Le bulletin officiel de la DGFiP confirme : « les États vérifient que les entreprises implantées sur leur territoire et qui commercent avec d'autres entreprises liées et implantées à l'étranger sont correctement rémunérées pour les opérations réalisées et déclarent la juste part du résultat devant leur revenir eu égard aux activités déployées ».
* 354 Ordonnance n° 58-1100 relative au fonctionnement des assemblées parlementaires.
* 355 Le chiffre d'affaires de McKinsey a été communiqué par écrit par le cabinet, en réponse au questionnaire de la commission d'enquête.

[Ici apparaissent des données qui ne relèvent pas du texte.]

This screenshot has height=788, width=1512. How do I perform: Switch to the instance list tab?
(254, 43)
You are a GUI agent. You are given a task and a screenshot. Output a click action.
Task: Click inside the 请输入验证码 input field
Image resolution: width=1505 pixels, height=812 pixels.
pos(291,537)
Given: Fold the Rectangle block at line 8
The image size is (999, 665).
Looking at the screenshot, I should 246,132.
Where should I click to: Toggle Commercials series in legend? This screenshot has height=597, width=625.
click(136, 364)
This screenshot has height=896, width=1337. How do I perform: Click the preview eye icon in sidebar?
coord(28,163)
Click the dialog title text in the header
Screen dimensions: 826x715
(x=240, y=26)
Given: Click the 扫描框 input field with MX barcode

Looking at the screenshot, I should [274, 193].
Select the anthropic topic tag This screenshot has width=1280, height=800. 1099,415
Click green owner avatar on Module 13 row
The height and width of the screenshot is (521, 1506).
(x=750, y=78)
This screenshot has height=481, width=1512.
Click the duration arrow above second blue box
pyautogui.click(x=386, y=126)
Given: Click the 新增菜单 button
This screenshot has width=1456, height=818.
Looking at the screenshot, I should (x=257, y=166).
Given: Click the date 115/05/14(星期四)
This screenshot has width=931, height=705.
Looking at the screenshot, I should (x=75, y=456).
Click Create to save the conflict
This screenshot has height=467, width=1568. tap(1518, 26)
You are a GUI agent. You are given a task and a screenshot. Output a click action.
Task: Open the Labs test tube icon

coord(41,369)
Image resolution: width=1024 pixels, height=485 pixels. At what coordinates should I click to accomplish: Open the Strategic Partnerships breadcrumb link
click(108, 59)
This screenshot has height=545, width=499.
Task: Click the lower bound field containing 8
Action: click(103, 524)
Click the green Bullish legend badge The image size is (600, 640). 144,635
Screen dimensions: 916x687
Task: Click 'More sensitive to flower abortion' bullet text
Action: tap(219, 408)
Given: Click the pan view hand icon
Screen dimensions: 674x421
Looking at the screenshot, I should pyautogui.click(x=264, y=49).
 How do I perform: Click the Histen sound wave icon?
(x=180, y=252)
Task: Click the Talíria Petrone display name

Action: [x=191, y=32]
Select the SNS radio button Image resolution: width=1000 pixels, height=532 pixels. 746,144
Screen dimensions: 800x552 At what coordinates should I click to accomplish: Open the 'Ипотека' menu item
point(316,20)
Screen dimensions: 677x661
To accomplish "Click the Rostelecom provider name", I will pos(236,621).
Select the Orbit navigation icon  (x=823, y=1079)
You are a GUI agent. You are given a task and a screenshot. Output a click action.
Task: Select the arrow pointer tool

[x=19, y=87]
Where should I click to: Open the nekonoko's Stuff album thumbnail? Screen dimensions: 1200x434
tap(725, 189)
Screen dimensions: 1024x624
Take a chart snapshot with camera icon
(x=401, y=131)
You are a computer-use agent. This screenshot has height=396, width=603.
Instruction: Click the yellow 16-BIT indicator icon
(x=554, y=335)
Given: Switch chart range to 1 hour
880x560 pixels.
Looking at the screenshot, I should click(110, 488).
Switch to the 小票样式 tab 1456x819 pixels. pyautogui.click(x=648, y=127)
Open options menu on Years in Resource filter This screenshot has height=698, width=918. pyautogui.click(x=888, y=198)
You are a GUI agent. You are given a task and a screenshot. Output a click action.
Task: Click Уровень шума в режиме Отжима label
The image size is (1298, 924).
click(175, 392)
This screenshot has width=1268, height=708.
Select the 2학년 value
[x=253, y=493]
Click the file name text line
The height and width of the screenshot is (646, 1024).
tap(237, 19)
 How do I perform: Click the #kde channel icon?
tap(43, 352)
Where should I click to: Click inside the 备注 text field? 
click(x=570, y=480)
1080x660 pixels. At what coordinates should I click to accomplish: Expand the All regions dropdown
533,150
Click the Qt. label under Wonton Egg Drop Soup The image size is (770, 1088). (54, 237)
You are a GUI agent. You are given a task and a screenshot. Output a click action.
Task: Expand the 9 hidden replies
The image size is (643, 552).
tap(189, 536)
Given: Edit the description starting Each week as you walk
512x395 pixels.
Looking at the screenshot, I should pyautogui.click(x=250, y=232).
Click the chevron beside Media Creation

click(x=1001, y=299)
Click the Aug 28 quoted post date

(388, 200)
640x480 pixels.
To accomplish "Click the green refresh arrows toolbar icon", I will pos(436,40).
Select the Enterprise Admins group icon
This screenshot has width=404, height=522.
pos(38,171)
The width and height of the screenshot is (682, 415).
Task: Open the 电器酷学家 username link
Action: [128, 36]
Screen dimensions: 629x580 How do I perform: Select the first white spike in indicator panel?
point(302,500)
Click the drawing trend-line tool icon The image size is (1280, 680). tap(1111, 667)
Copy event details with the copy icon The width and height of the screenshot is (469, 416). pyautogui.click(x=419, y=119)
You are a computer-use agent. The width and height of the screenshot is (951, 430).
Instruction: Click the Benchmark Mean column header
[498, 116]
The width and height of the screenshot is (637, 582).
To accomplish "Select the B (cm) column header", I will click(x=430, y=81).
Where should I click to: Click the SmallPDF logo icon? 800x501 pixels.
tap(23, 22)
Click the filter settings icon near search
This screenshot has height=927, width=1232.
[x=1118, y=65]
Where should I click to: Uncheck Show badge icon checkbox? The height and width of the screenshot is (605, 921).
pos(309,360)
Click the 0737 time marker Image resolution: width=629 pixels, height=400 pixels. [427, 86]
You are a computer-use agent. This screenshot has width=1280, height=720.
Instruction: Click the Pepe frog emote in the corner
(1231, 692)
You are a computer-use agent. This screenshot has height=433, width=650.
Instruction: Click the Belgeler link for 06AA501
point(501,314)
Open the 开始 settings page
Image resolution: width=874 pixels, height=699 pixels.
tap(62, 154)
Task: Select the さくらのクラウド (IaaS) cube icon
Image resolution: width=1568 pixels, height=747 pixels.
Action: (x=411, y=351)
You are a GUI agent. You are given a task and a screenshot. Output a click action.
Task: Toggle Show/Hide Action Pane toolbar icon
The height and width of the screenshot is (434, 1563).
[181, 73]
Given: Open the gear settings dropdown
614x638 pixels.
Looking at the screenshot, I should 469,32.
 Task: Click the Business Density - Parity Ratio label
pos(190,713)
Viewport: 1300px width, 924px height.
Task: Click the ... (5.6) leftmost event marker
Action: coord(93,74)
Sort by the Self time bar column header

La part du secteur public et le nombre de salariés ont été mentionnés par M. Karim Tadjeddine lors de son audition du 18 janvier 2022.
* 356 Voir l'étude de cas sur la crise sanitaire pour plus de précisions sur le rôle de McKinsey.
* 357 Les établissements stables d'une succursale étrangère étant assujettis au régime fiscal français. Si les critères d'identification de l'établissement stable sont généralement définis par les conventions fiscales entre les États, certains sont d'ordre général comme l'existence d'une installation d'affaires (bureaux) et le caractère non temporaire de ces installations, ce qui est le cas en l'espèce.
* 358 L'OCDE définit les « prix de transfert » comme « les prix auxquels une entreprise transfère des biens corporels, des actifs incorporels ou rend des services à des entreprises associées ». En France, le régime applicable est défini par l'article 57 du code général des impôts (CGI).
* 359 Source : Bulletin officiel des finances publiques, « BIC - Base d'imposition - Transfert indirect de bénéfices entre entreprises dépendantes - Définition et principes de détermination des prix de transfert », février 2014.